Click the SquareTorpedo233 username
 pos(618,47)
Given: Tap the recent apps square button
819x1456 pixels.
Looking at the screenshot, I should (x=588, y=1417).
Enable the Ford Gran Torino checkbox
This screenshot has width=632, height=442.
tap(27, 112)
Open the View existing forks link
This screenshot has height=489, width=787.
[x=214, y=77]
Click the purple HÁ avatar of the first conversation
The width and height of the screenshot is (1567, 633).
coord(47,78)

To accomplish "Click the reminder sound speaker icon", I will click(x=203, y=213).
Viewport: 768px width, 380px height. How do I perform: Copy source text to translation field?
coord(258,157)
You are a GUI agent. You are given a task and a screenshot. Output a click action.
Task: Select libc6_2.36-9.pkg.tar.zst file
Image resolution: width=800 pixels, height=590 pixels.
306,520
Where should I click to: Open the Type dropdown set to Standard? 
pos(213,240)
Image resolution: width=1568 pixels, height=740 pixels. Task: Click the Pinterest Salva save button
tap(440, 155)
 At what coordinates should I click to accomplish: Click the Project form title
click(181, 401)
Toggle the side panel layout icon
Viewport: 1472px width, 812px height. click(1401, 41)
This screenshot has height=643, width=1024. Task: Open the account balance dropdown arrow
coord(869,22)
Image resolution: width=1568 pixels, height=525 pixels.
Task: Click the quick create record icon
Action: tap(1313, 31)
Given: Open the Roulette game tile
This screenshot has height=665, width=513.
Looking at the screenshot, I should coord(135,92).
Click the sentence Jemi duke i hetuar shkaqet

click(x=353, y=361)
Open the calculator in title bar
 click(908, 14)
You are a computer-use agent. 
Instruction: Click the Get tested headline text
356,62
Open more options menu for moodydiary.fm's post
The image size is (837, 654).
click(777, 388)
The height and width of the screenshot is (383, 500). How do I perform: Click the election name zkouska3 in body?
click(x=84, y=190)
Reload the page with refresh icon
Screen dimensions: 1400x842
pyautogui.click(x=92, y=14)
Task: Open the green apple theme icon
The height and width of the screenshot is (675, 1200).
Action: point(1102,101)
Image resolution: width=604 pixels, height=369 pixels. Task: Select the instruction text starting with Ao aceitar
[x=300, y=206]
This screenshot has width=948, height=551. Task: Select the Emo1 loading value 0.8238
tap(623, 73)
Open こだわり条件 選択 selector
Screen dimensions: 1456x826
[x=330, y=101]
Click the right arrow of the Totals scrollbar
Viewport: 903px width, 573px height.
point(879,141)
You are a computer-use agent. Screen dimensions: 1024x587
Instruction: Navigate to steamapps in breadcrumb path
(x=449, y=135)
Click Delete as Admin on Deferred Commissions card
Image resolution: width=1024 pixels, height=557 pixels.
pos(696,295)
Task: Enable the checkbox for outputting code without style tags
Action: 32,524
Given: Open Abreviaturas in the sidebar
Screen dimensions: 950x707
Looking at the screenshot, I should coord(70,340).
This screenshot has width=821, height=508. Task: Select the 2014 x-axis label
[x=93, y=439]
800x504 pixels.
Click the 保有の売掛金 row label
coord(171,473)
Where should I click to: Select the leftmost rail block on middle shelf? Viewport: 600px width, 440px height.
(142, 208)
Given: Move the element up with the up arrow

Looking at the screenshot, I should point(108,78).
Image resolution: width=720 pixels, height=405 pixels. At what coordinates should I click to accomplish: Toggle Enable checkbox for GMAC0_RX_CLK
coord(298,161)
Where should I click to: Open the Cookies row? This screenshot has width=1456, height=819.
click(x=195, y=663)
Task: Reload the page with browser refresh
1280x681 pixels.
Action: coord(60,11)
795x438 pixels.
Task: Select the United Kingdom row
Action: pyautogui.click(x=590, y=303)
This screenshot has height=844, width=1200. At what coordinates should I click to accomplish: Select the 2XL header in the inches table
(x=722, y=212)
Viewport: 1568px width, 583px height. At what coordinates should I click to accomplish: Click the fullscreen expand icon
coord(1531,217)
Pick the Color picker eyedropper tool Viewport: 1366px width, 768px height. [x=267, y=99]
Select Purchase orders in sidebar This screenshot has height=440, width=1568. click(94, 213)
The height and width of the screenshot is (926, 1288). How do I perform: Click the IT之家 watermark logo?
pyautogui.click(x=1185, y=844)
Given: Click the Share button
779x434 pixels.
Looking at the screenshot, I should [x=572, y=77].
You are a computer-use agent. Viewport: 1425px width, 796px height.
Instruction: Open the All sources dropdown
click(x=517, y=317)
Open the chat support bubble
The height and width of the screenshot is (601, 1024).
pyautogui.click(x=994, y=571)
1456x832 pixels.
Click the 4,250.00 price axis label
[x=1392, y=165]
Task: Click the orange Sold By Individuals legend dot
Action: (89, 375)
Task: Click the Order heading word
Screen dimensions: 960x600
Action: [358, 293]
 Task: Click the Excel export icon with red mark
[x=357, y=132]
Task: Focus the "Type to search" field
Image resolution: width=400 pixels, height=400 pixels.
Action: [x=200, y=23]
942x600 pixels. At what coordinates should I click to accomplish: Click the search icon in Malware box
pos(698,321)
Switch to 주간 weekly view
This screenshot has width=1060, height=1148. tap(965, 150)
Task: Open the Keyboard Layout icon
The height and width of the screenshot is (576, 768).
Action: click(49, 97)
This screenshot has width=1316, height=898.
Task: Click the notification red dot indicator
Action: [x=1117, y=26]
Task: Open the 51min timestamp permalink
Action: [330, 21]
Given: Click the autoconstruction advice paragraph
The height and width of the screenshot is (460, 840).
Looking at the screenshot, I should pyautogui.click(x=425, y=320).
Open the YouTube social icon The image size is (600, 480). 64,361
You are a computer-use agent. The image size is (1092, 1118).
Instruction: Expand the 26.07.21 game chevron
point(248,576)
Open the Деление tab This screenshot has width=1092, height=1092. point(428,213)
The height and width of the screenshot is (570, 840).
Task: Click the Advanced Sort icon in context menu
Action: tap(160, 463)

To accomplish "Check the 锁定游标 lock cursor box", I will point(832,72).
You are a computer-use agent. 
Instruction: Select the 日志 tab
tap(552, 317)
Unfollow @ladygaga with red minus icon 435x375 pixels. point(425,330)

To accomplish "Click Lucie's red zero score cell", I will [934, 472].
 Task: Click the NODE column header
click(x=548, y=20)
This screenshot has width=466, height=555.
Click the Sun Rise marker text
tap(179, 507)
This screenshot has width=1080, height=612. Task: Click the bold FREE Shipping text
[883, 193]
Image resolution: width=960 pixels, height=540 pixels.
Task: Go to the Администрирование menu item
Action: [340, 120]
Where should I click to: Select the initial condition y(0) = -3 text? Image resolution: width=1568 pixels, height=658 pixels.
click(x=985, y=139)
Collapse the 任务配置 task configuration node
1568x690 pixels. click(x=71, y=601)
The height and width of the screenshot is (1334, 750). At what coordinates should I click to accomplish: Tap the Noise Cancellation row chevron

═══

### Goal of the exercise
Where the string "page" occurs in the data, return the whole line.

### Result of this exercise
Reload the page with refresh icon
Task: Reload the page with browser refresh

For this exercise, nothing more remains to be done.